Union de la gauche à Toulouse : les listes de Piquemal et Briançon fusionnent pour le second tour. Un accord de gouvernance prévoit une répartition proportionnelle et un programme commun pour tenter de battre la majorité sortante.
Après une nuit de négociations, les deux listes de gauche, celles de François Piquemal (LFI) et de François Briançon (la gauche hors LFI), ont annoncé un accord de gouvernance ce lundi matin, devant un parterre de journalistes. Le but : unir leurs forces au second tour.

François Piquemal prend la tête de la liste pour devenir, en cas d’élection, maire de Toulouse, et François Briançon deviendrait président de la Métropole. La liste, qui s’appellera « Demain Toulouse, la gauche unie », sera déposée à la fin de la journée.

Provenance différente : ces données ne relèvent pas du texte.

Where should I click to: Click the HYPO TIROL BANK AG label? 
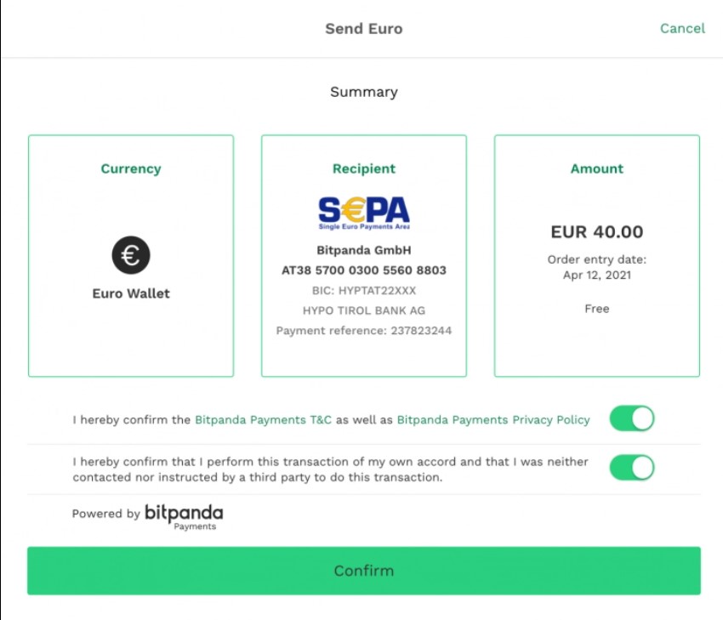pyautogui.click(x=364, y=310)
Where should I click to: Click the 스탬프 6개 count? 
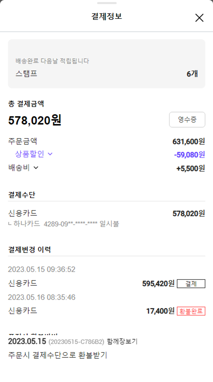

« C’est une fusion qui s’appuie sur un programme commun et une gouvernance partagée, avec une répartition à la proportionnelle, selon les scores des deux listes », précise le candidat insoumis. François Piquemal a remporté le match des deux gauches ce dimanche soir, à l’issue de la première phase du scrutin, avec 27 % des suffrages, contre 25 % pour son rival.
« Le score montre qu’une majorité de Toulousains veut mettre fin à la droite de Jean-Luc Moudenc, poursuit-il. Il fallait trouver une liste de gauche en capacité d’ouvrir une nouvelle ère à Toulouse. Nos deux listes ont pris leurs responsabilités. On ne peut pas assumer une division permettant un nouveau hold-up du maire sortant. »
« Le chemin du rassemblement ne pouvait pas en être autrement, indique, de son côté, François Briançon. Mais la campagne n’est pas terminée et notre objectif s’écrit en un seul mot : victoire. Le score du maire sortant montre que la possibilité existe. On veut créer les conditions d’une alternance politique attendue. »
Malgré l’annonce du bureau national du Parti socialiste ce dimanche, qui s’oppose à toute alliance avec La France insoumise, François Briançon assume et assure qu’Olivier Faure a été tenu au courant. Il se dit « rassuré » suite aux clarifications qu’il exigeait de la part du candidat LFI. « Mes décisions, je les prends avant tout dans l’intérêt des Toulousains », tranche-t-il. « On a été assez rapides pour se marier ! », plaisante François Piquemal, se félicitant d’un accord trouvé en un temps record.
De son côté, le chef de file des Écologistes à Toulouse, Régis Godec, renonce à la Métropole. « C’était un principe de responsabilité que de se retirer. Nous avons conclu que nous avions beaucoup de convergences programmatiques », relate-t-il.